This result is partly about the discrepancy between the metric used to derive
the optimal ensemble and that used to evaluate it and reinforces how
sensitive this type of calibration exercise is to the somewhat subjective
choices faced by a researcher trying to post-process climate projections.
It is an important limitation that should be kept in mind when using this
sampling strategy to constrain future projections.
Projections
In earlier sections we presented results based on a single observational
product per variable. However, the importance of the choice of product should
not be neglected. The influence of obtaining an optimal subset based on
different observational products can be visualised with maps. To create
Fig. , the temperature change between the
2081–2100 and 1986–2005 climatologies was calculated for the RCP8.5 scenario using all
81 model runs by first averaging across initial condition members before
averaging the 38 models. Then, the temperature change of the optimal subset
(based on a given observational product), calculated in the same way, was
subtracted. The result is a map that shows the difference that the optimal
sampling makes to projected temperature changes. Maps are shown for the
optimal subsets derived from different observations, with grey contours
highlighting the area used to derive the subset. The number in brackets
refers to the size of the optimal subset. Despite the maps looking quite
different, we can identify some regions with consistent changes. The Southern
Ocean is consistently warmer in the optimal subset and the Arctic is colder
than the MMM (except for BEST, global). Generally, the optimal subset results
in a cooler land surface. Figure shows the same as
Fig. but for precipitation change based on three different
observational products. They all show an increase in precipitation in the
equatorial Pacific and the western Indian Ocean and a decrease over South America.

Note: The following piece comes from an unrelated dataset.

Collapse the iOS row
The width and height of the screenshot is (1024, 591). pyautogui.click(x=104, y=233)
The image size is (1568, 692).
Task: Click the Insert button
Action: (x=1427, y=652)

Discussion and conclusions
We presented a method that selects a CMIP5 model subset which minimises a
given cost function in a computationally efficient way. Such a calibrated
smaller ensemble has important advantages compared to the full ensemble of
opportunity, in particular reduced computational cost when driving regional
models, smaller biases in the present day, which reduce the need for bias
correction, reduced dependence between the members, and sufficient spread in
projections. The cost function can be varied depending on the application.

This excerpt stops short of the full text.